Foundations of Artificial Intelligence Frameworks: Notion and Limits of AGI
Khanh Gia Bui

TL;DR
This paper argues that current neural network paradigms are fundamentally insufficient for achieving artificial general intelligence, highlighting theoretical, philosophical, and neuroscientific limitations, and proposing a new framework for genuine machine intelligence.
Contribution
It introduces a conceptual framework separating computational substrate from architectural organization and critiques current neural network approaches as inadequate for true understanding.
Findings
Neural networks act as static function approximators, lacking structural richness.
Current theories like the Universal Approximation Theorem are misinterpreted at the wrong abstraction level.

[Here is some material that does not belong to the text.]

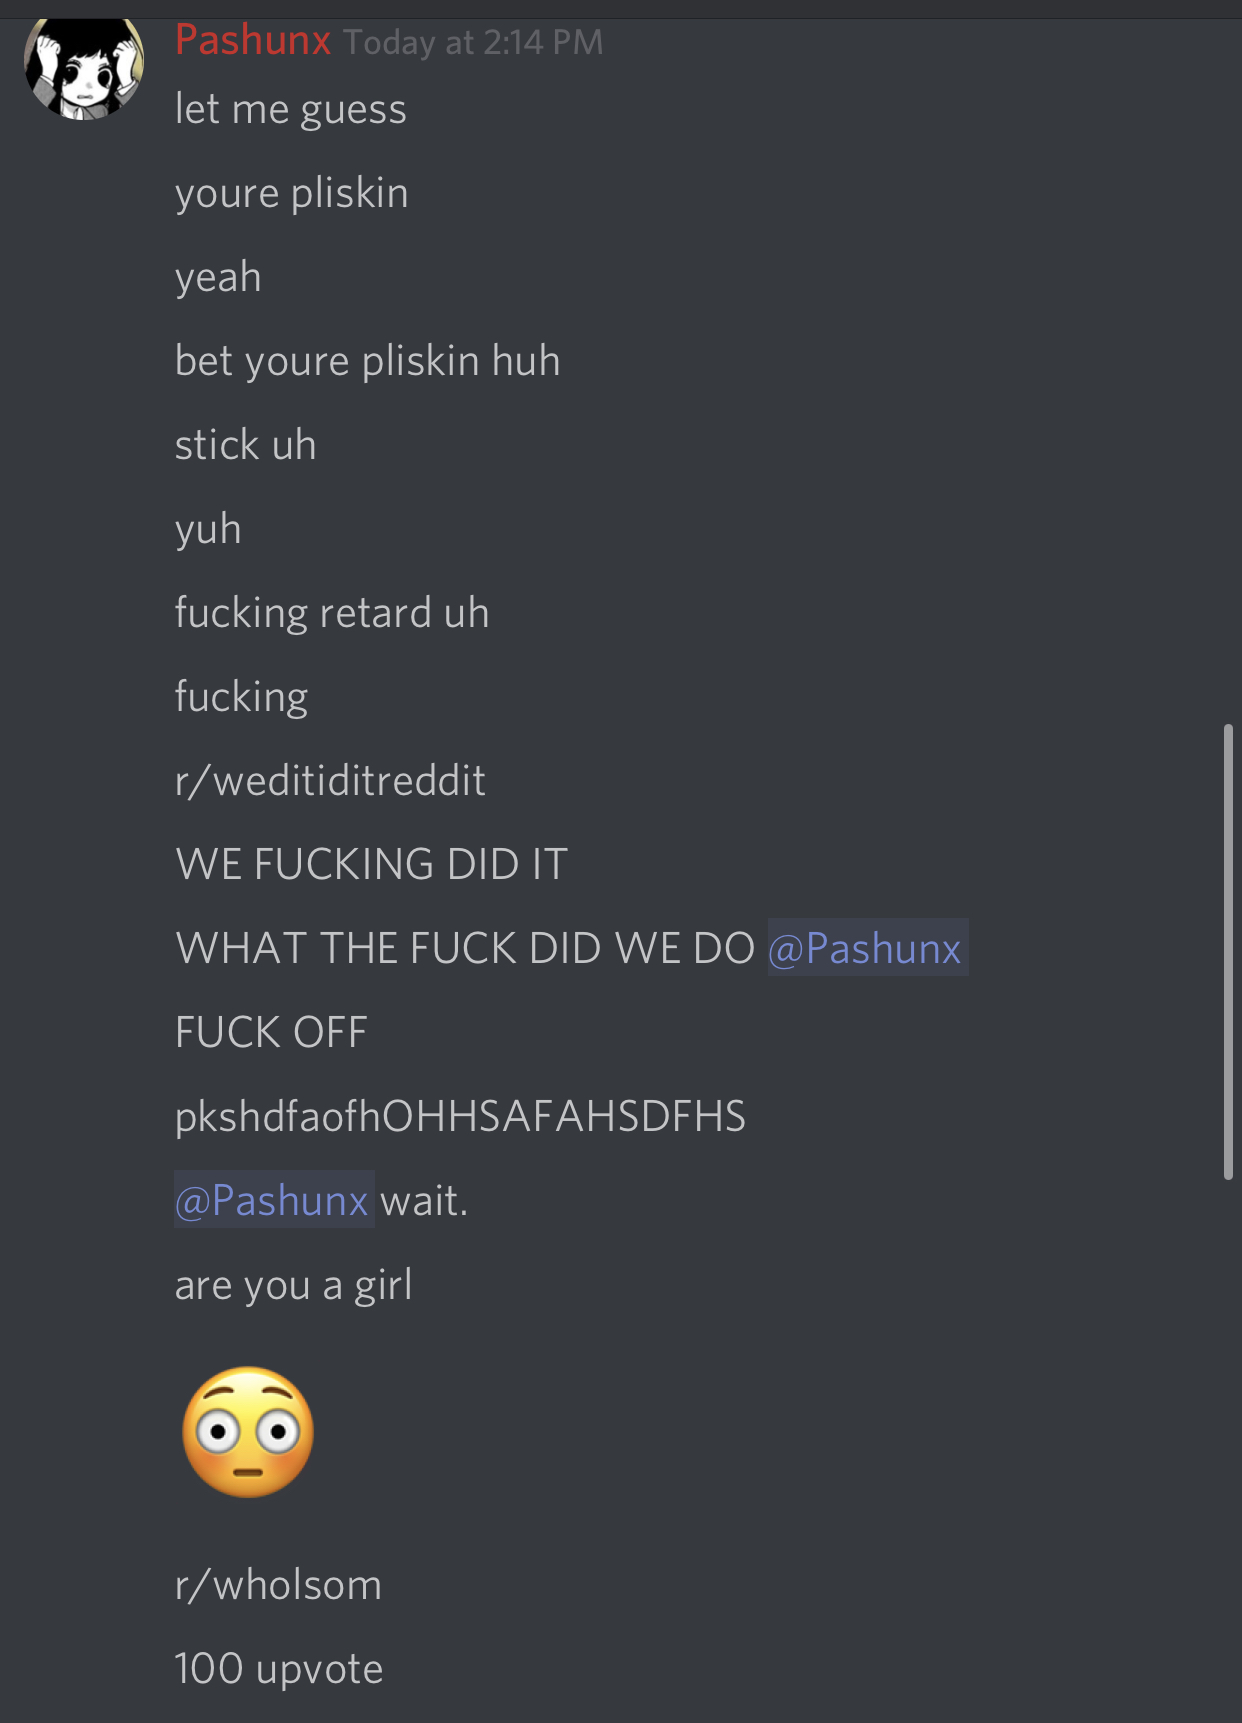Click the @Pashunx mention before wait
Screen dimensions: 1242x1723
pos(274,1199)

A new framework is proposed to distinguish substrate from architecture for genuine intelligence.
Abstract
Within the limited scope of this paper, we argue that artificial general intelligence cannot emerge from current neural network paradigms regardless of scale, nor is such an approach healthy for the field at present. Drawing on various notions, discussions, present-day developments and observations, current debates and critiques, experiments, and so on in between philosophy, including the Chinese Room Argument and G\"odelian argument, neuroscientific ideas, computer science, the theoretical consideration of artificial intelligence, and learning theory, we address conceptually that neural networks are architecturally insufficient for genuine understanding. They operate as static function approximators of a limited encoding framework - a 'sophisticated sponge' exhibiting complex behaviours without structural richness that constitute intelligence. We critique the theoretical foundations…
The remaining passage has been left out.